Nel ‘700, il costume popolare femminile di Palagiano Cutrofiano e Scorrano aveva un candido fazzoletto che copriva spalle e seno ed era incorniciato da “pizzilli”. Nello stesso periodo le popolane d’Otranto portavano costumi ornati di merletto realizzato in oro, argento e seta nera.

I paesi dove si continua la tradizione del merletto sono Bari, Brindisi, Lecce, Madano, Montesano, Lequile, Maglie famosa per il suo merletto ad ago, Alberobello, Capurso, Galatina e Ruffano per il chiaccherino.

Bisceglie (Bari)

Scuola di ricamo e tombolo a Bisceglie, foto del passato di Tommaso Fontana^

"Bisceglie Host & Communications", dopo aver portato in Giappone la tecnica del tombolo, nell'ambito della "Primavera Italiana a Tokyo",  ha promosso nel 2007 un corso per l'apprendimento delle tecniche basilari dell'arte del Ricamo a Tombolo. Hanno risposto all'appello della signora Maria Carmela Todisco ben cinque allieve che, con caparbietà e non comune passione, si sono avventurate sulle ostiche curve, trine e trame che farebbero perdere la pazienza ad un santo.
Grazie alla sinergia con la Sezione di Bisceglie dell'Archeoclub d'Italia
, ed alla sensibilità del suo presidente, Luigi Palmiotti, insegnante e corsiste sono state ospitate negli spazi della Torre Normanna, meglio nota come "Torre Maestra" per due sere a settimana di lezioni che, a loro dire, "volano via in un soffio".(eventiesagre.it 14-12-2007)

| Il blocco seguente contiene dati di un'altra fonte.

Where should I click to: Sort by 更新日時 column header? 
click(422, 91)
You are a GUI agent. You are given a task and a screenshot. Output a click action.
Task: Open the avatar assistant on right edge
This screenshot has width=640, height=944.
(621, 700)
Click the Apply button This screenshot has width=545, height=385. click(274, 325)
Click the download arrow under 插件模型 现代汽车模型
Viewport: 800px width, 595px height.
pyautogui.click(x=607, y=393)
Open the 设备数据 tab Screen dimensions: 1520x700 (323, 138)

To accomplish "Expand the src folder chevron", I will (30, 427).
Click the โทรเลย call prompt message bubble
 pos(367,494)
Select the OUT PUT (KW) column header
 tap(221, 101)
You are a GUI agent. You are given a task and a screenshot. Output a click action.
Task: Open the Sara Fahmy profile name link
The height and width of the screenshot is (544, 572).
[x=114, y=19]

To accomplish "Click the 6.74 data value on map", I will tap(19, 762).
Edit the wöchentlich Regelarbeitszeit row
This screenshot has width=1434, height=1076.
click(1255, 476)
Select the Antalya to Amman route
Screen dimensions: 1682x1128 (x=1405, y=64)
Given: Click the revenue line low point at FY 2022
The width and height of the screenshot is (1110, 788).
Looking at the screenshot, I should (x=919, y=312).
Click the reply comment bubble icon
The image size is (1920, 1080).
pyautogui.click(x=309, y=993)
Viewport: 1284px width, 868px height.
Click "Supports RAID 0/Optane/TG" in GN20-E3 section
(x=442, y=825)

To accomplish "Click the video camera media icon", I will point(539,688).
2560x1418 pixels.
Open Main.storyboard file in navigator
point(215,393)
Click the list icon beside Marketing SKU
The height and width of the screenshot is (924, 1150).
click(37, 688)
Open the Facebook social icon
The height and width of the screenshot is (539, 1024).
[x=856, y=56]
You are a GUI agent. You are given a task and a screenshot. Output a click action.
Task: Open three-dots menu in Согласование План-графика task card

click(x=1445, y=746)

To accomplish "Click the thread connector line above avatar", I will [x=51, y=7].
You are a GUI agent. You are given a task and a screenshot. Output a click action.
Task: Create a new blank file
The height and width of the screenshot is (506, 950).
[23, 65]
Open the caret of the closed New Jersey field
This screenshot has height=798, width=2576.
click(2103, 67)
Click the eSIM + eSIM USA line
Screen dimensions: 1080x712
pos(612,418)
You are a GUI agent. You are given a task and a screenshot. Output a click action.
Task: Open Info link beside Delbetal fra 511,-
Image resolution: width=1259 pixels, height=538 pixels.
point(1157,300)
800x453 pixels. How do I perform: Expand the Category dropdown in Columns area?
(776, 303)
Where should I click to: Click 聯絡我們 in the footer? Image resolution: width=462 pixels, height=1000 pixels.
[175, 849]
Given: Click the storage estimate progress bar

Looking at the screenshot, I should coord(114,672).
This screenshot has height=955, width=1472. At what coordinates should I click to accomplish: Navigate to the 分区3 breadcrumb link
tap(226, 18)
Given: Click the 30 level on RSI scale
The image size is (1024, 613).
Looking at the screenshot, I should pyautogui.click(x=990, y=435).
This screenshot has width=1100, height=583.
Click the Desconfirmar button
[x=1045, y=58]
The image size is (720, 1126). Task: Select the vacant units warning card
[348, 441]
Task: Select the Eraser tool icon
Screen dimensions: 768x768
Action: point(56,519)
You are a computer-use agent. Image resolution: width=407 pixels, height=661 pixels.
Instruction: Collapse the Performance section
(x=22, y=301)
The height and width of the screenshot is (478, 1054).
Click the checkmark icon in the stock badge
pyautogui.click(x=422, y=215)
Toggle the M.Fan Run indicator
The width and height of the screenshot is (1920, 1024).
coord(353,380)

Per i week-end di aprile 2008 il Conbitur (Consorzio Bisceglie Turistica) ed il Comune di Bisceglie hanno presentato » Un sospiro tra tombolo e strascenate».
Il sospiro, dolce tipico di Bisceglie, è stato il protagonista della visita ad un laboratorio dei maestri pasticceri, il tombolo è invece l’antica tecnica di ricamo che sta conoscendo una nuova fase di sviluppo. Gli attrezzi, i tessuti, le trame, le trine dell’arte del tombolo sono state illustrate in un incontro al Museo Diocesano. Infine gli strascenate, la pasta fatta a mano.(
newsfood.com 27-03-08)

A Bisceglie, dal 27 dicembre 2008 al 6 gennaio 2009, nell'ex Sepolcreto del Monastero di Santa Croce sono stati messi in mostra i più pregevoli manufatti della Scuola di Merletto a Tombolo di Tonia Resina di Noicattaro, di Francesca Copes di Gravina in Puglia, di Vincenza Cantatore di Ruvo di Puglia, di Angela Di Pierro di Trani, di Serafina Morelli di Barletta e dell'ormai consolidata scuola di Tombolo di Bisceglie curata da Maria Carmela Todisco. Esaltare e valorizzare il buon gusto, la manualità, la perfezione delle forme dei manufatti e delle opere, l'estro e l'eleganza innata della Donna del Sud; il pregio di trame complicate e preziose che superano una consolidata ordinarietà e fanno ancora brillare gli occhi alle giovani e rievocano gli anni migliori alle meno giovani. Frutto di un'instancabile ricerca, svolta nei principali centri della Provincia di Bari, l'opera di riscoperta dei talenti artistici, avviata dal 2007 dall'Associazione di Promozione Culturale "Bisceglie Host & Communications", ha consentito di presentare al pubblico le rappresentanti più significative del Merletto di Tombolo Artigianale del nostro territorio. Solo l'esiguità degli spazi espositivi ha impedito in questa edizione di allargare la manifestazione ad altre scuole di Puglia e delle regioni dell'Italia Meridionale. Non si tratta di una "gara", ma di un'esposizione tesa ad esaltare le produzioni di punta, per qualità e raffinatezza, di una forma di artigianato a torto ritenuta "minore" e destinata all'oblìo, ma che in realtà vede ancora moltissime donne impegnate nel riaffermare le salde radici culturali delle nostre terre. Con "FemInArt" si intende offrire a loro un'occasione unica per coinvolgere un pubblico più vasto, composto non solo di intenditrici, ma di tutte le amanti del "buon gusto" che non riescono a trovare un punto di incontro e di confronto nell'Italia Meridionale.( tratto da un articolo di Salvatore Valentino)

Francavilla (Brindisi)

 

Logo del Comune di Francavilla Fontana realizzato da Ada

 Bari

 A Noicottaro c’è la Scuola di Merletto a Tombolo di Tonia Resina.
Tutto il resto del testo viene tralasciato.